Grinderman, "No Pussy Blues", in https://www.youtube.com/watch?v=AO_TjpoHOJc
Não sei se é por usarem toga e andarem com o atraso do traje obrigatório, mas sou tomado por elucubrações sobre as tantas semelhanças entre os juízes e os padres. Volta e meia, lá vem um exemplar dos tribunais e outro das sacristias em ponderosa peroração sobre os costumes sociais. Não lhes importa (talvez porque a sua visão é virada para as bainhas dos respetivos seres) que os costumes já não sejam como refletem as suas pessoais maneiras de andar pelo mundo. Quando dissertam sobre hábitos sexuais da espécie, costuma sair asneira colossal.
Há dias foi a vez de um coletivo de juízes do Supremo Tribunal Administrativo (portanto, juízes no topo da carreira). Desvalorizaram os danos que uma cirurgia mal feita provocou no corpo de uma mulher cinquentenária. Com o manhoso argumento de que, aos cinquenta, a uma mulher já não importa o sexo. Ficou-se assim a saber que para além do douto conhecimento das leis e da hermenêutica associada, os preclaros magistrados são catedráticos do sexo. Ou, pelos vistos, não: havia melhor maneira de auto-confessarem a sua vidinha sexual que (aposte o leitor na opção mais válida) ou é desinteressante ou se ausentou para parte incerta (há ainda terceira hipótese: por ser desinteressante, ausentou-se para parte incerta)?

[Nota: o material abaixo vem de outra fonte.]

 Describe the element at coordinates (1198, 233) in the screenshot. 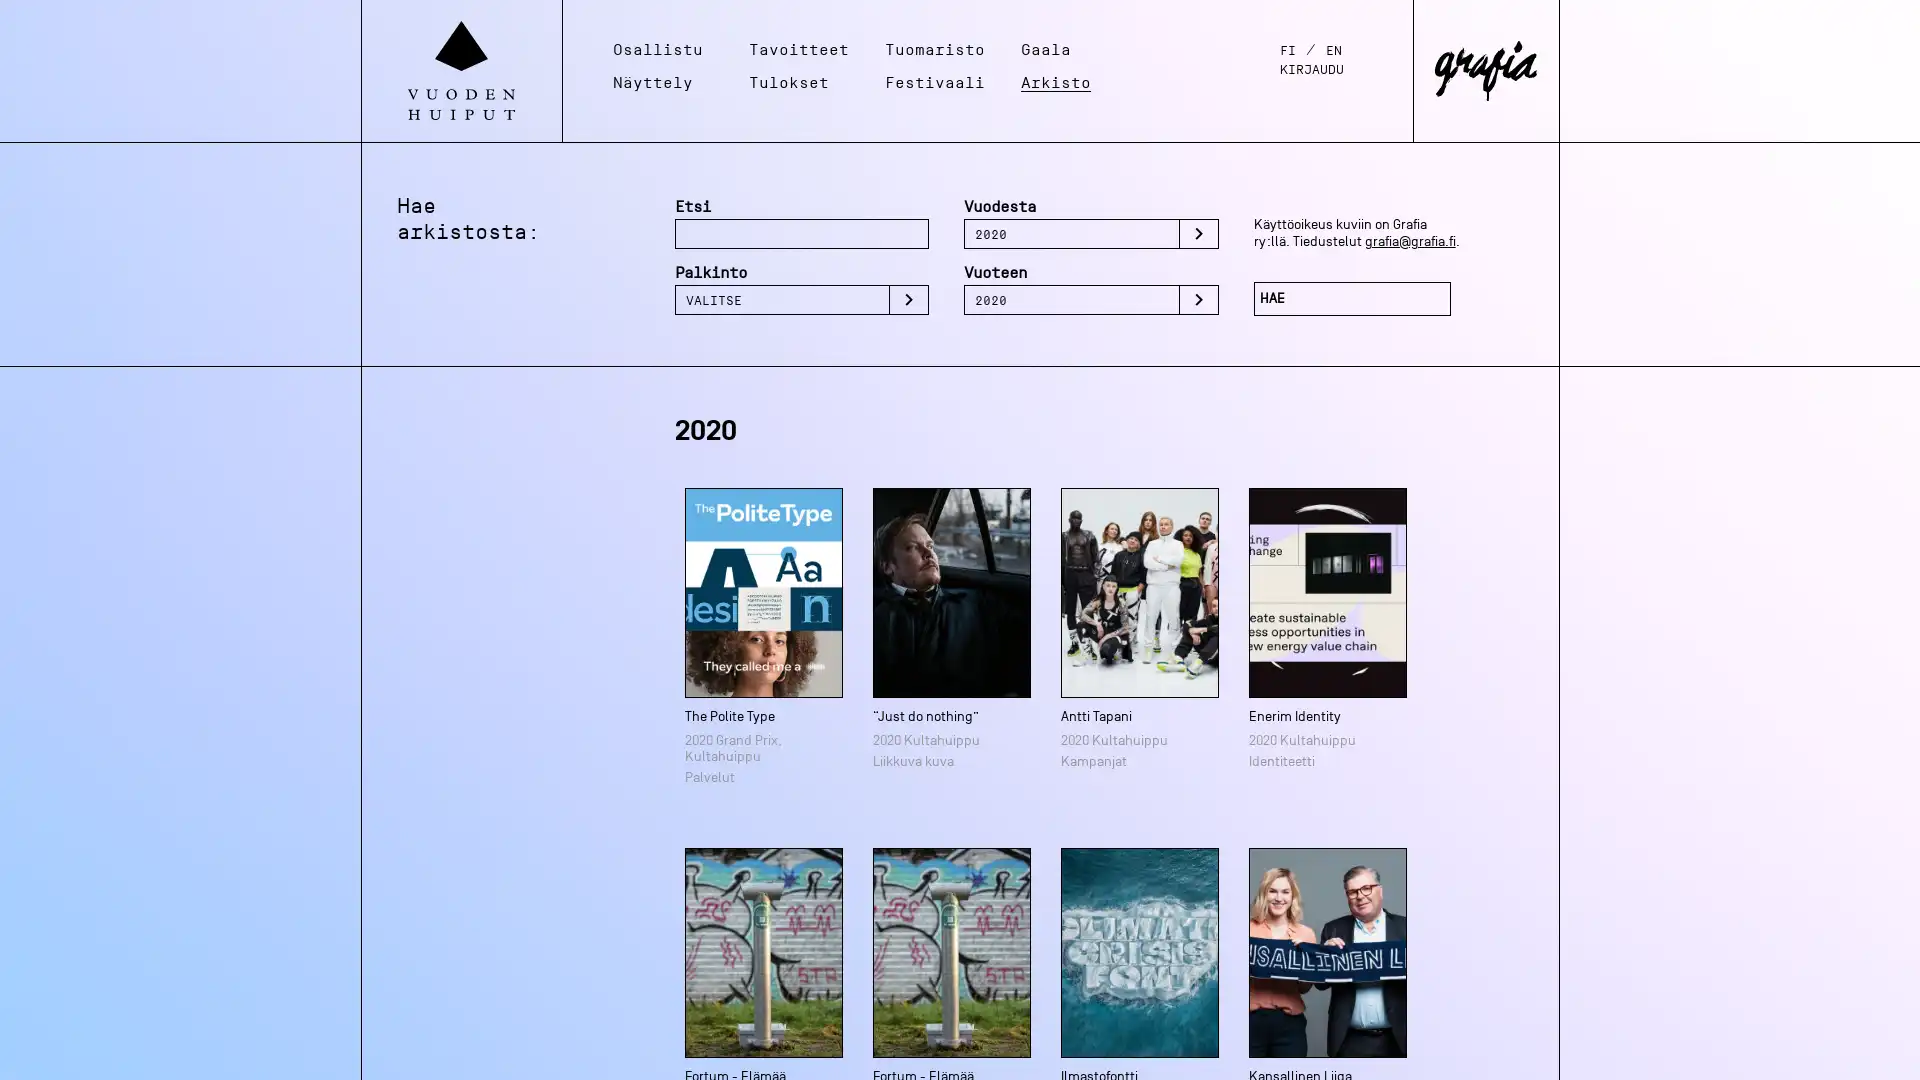

I see `>` at that location. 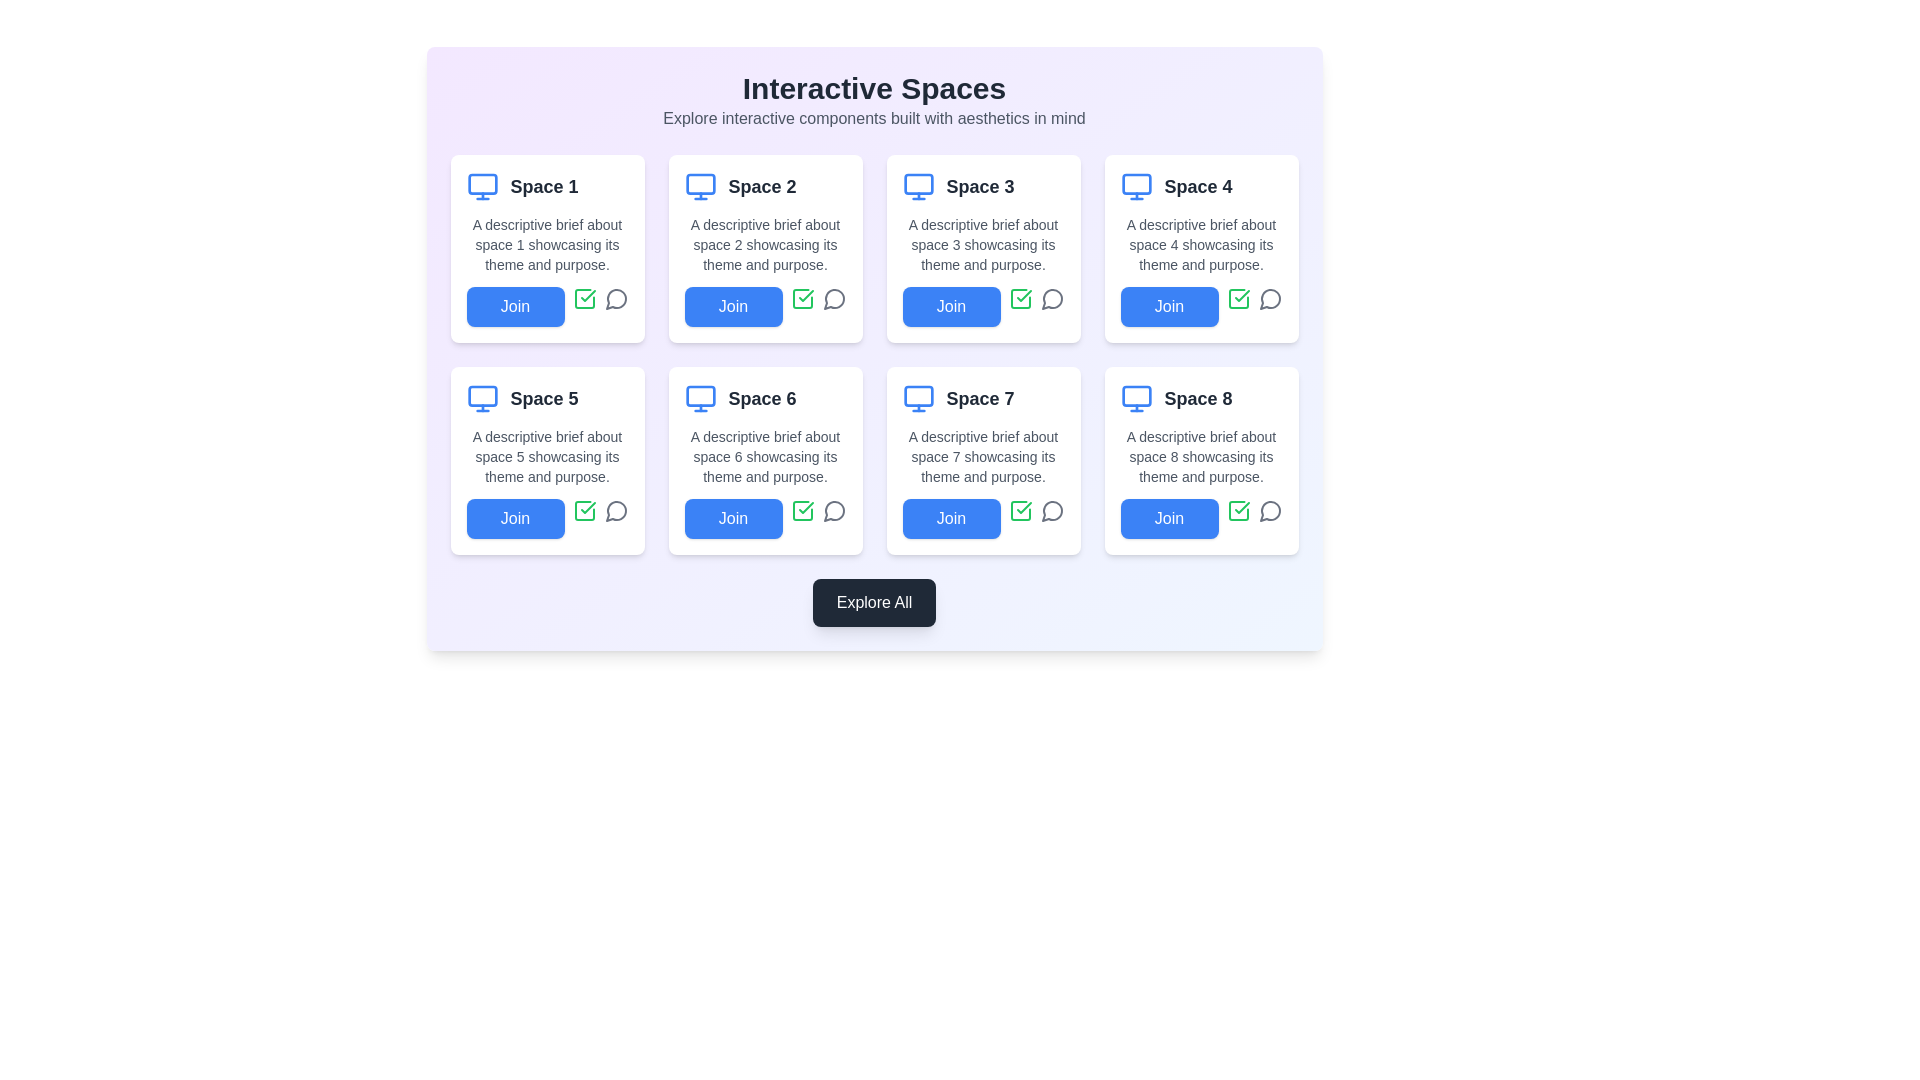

Quase ao mesmo tempo, o governo de que dizem ser um expoente de “neoliberalismo” apostou, uma vez mais, em contrariar quem assim o etiqueta. Na sua sanha de legiferar sobre tudo o que mexa, amassou uma lei que agrava a punição para quem tiver o topete de insultar funcionários das finanças. Confesso que não percebi a coisa: a desigualdade entre funcionários públicos pode ser vertida em forma de lei? Na falta de protesto dos sindicatos que representam os outros estalões do funcionalismo público (reivindicando idêntica solução para os sindicalizados), fica a perplexidade a esvoaçar enquanto o céu nos agracia com o estio a destempo. Já sabemos que o governo foi com uma brutalidade desmedida ao bolso dos contribuintes – noutra medida mesmo típica do liberalismo, como (não) sabem os que põem na boca o estigma do “neoliberalismo” de cada vez que querem esbracejar demónios. Os vidrinhos de cheiro que são os funcionários do fisco são a arma secreta do governo para aumentar o rédito dos impostos. Daí que tenham de ser tratados na palma da mão. Ai de quem os ofender. Está tudo explicado.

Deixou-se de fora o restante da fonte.